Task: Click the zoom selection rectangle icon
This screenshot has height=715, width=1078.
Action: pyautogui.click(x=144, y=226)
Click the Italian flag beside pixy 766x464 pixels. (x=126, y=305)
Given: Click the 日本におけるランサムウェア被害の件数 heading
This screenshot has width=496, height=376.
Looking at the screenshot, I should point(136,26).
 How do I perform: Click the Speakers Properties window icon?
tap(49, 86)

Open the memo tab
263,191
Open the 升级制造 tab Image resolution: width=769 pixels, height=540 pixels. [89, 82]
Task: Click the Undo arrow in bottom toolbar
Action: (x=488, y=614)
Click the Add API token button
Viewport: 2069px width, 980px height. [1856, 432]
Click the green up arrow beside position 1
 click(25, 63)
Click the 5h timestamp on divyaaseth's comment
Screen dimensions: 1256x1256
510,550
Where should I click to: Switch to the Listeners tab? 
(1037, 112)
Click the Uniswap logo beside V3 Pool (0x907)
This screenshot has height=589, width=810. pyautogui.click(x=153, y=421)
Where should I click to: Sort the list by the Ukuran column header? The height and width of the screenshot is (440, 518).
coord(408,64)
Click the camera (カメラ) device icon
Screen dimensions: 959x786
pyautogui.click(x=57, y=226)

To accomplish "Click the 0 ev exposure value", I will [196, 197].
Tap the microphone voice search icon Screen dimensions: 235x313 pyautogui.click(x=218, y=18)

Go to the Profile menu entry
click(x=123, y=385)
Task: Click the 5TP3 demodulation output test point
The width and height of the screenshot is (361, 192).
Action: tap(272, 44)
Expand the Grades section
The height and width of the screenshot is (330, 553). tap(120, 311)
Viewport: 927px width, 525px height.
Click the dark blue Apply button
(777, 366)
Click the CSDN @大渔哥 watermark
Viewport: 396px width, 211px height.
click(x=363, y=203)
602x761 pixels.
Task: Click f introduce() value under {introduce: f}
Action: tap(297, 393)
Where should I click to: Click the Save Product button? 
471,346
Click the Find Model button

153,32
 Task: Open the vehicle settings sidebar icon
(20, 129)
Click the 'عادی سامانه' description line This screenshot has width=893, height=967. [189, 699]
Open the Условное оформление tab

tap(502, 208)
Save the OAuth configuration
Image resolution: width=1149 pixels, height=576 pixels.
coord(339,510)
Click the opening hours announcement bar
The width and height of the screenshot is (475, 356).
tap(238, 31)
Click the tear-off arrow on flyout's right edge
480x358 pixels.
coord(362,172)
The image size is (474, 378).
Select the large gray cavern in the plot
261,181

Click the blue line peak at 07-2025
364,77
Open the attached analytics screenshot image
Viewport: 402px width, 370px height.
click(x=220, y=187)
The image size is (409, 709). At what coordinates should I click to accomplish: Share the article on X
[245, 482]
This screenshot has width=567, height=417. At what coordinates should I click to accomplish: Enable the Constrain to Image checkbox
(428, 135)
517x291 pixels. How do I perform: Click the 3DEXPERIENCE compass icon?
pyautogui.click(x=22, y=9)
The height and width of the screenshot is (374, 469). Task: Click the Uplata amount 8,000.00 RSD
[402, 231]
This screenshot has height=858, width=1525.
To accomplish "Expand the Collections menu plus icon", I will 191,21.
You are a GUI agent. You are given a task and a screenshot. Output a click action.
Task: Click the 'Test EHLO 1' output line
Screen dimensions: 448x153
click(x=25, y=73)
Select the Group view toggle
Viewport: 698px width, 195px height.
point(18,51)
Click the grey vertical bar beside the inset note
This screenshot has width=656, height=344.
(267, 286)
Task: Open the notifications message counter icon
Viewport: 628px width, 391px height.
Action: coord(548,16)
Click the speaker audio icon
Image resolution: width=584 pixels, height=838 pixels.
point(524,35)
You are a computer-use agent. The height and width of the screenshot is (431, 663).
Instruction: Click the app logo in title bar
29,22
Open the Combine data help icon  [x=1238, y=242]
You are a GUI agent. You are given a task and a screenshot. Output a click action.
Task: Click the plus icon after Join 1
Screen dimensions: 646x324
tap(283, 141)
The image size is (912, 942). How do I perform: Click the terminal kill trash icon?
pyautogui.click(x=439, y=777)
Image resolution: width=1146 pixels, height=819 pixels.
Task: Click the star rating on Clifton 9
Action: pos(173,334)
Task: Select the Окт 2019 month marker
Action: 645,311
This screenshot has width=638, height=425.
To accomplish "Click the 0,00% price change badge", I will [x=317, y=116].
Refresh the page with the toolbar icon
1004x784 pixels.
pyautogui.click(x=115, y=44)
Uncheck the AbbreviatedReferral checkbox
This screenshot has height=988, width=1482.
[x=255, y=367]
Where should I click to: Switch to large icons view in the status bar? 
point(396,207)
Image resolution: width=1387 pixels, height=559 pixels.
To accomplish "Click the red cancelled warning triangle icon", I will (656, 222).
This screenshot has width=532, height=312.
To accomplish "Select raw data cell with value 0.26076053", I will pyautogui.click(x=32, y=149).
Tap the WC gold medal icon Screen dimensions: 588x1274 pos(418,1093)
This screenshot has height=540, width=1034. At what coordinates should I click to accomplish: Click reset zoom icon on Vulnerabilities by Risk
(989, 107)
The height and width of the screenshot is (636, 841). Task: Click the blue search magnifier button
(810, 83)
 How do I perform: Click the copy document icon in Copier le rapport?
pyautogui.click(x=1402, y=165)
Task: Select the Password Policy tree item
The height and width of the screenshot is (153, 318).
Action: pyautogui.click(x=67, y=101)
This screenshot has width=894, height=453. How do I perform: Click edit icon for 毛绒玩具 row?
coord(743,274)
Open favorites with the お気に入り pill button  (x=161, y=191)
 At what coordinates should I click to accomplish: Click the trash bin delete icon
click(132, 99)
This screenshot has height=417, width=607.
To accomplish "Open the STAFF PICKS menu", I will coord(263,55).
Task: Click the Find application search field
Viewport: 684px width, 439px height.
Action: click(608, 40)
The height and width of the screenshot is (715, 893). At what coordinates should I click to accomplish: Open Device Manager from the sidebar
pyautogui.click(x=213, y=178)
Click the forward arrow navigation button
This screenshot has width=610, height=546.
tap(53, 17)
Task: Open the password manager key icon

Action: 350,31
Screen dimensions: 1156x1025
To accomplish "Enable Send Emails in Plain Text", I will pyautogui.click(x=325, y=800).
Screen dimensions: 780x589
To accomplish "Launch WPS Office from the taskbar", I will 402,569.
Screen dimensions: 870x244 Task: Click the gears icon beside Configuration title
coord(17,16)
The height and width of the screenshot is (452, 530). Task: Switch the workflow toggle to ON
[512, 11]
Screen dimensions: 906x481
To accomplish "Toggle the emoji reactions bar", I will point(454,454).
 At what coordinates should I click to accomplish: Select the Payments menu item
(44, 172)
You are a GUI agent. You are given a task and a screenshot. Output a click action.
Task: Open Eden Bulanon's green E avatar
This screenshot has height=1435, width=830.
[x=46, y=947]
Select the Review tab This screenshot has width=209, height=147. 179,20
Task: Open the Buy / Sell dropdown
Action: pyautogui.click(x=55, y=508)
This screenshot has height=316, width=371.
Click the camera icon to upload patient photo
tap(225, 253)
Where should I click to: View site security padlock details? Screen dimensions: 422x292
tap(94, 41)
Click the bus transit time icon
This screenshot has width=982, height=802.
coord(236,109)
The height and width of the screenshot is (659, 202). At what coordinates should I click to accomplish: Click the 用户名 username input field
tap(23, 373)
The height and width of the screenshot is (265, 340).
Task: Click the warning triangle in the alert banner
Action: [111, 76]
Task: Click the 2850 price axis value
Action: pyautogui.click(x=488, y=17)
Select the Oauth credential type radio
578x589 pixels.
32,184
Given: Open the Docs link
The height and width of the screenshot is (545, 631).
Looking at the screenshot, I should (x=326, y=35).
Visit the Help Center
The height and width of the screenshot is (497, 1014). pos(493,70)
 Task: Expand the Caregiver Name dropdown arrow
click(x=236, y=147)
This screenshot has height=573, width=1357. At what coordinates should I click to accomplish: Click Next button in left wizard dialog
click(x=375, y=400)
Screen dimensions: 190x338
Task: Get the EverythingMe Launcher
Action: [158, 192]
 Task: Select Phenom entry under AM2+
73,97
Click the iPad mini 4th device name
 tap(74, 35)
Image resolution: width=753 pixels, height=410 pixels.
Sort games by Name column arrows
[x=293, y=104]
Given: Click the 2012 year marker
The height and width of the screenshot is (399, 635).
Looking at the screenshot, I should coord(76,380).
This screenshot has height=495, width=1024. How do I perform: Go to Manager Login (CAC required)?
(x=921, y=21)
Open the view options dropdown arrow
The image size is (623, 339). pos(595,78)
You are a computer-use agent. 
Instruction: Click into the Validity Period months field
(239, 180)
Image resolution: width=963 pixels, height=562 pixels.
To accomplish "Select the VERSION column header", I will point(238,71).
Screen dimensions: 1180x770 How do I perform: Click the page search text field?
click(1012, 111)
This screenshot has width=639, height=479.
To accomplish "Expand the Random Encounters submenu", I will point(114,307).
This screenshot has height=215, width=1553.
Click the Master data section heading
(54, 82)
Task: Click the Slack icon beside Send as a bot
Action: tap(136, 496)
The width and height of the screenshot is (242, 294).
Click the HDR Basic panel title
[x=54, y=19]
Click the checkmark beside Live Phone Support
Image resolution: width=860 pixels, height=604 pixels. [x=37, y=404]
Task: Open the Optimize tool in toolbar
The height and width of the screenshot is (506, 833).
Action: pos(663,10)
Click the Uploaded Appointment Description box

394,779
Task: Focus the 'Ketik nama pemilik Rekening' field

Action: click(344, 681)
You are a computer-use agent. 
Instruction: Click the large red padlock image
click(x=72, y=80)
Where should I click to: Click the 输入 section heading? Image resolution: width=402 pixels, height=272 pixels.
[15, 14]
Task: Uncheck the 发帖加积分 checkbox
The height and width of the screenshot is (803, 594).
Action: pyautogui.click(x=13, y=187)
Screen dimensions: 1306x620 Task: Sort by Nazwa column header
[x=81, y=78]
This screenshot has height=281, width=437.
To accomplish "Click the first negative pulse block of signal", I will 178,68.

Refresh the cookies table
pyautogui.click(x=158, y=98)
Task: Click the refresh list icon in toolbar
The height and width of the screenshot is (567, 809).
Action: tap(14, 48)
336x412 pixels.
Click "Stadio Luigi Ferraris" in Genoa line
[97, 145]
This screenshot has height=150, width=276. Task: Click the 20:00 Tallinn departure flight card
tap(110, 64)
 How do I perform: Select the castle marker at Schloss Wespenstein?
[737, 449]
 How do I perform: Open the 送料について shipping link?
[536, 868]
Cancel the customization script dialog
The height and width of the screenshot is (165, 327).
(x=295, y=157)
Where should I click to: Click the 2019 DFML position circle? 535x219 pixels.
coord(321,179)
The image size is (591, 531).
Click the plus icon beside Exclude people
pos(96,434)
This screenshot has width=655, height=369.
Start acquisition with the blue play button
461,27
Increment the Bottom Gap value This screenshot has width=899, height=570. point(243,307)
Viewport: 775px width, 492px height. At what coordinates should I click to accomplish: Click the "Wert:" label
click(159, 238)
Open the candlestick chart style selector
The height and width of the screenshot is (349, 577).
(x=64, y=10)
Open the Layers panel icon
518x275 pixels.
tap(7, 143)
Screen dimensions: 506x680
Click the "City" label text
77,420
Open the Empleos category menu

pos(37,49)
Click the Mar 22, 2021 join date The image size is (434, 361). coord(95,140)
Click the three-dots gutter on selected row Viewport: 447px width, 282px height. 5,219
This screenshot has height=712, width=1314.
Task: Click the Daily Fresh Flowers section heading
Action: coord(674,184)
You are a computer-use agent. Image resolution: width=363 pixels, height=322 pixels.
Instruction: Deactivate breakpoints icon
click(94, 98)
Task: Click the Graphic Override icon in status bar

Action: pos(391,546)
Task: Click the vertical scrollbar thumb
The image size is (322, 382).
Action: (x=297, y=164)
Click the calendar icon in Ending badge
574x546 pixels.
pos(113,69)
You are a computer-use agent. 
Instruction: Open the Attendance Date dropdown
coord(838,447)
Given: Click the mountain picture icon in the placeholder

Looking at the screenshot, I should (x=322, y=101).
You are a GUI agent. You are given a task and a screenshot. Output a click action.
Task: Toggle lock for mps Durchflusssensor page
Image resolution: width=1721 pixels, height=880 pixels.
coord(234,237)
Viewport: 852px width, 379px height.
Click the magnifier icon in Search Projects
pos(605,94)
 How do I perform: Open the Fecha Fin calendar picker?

● Action item
Of all the entries above, repeat only the lines from the line that has "The height and width of the screenshot is (374, 469)." to the line that has "Image resolution: width=1387", both lines included, exactly.

● Exercise result
The height and width of the screenshot is (374, 469). Task: Click the Uplata amount 8,000.00 RSD
[402, 231]
This screenshot has height=858, width=1525.
To accomplish "Expand the Collections menu plus icon", I will 191,21.
You are a GUI agent. You are given a task and a screenshot. Output a click action.
Task: Click the 'Test EHLO 1' output line
Screen dimensions: 448x153
click(x=25, y=73)
Select the Group view toggle
Viewport: 698px width, 195px height.
point(18,51)
Click the grey vertical bar beside the inset note
This screenshot has width=656, height=344.
(267, 286)
Task: Open the notifications message counter icon
Viewport: 628px width, 391px height.
Action: coord(548,16)
Click the speaker audio icon
Image resolution: width=584 pixels, height=838 pixels.
point(524,35)
You are a computer-use agent. The height and width of the screenshot is (431, 663).
Instruction: Click the app logo in title bar
29,22
Open the Combine data help icon  [x=1238, y=242]
You are a GUI agent. You are given a task and a screenshot. Output a click action.
Task: Click the plus icon after Join 1
Screen dimensions: 646x324
tap(283, 141)
The image size is (912, 942). How do I perform: Click the terminal kill trash icon?
pyautogui.click(x=439, y=777)
Image resolution: width=1146 pixels, height=819 pixels.
Task: Click the star rating on Clifton 9
Action: pos(173,334)
Task: Select the Окт 2019 month marker
Action: 645,311
This screenshot has width=638, height=425.
To accomplish "Click the 0,00% price change badge", I will [x=317, y=116].
Refresh the page with the toolbar icon
1004x784 pixels.
pyautogui.click(x=115, y=44)
Uncheck the AbbreviatedReferral checkbox
This screenshot has height=988, width=1482.
[x=255, y=367]
Where should I click to: Switch to large icons view in the status bar? 
point(396,207)
Image resolution: width=1387 pixels, height=559 pixels.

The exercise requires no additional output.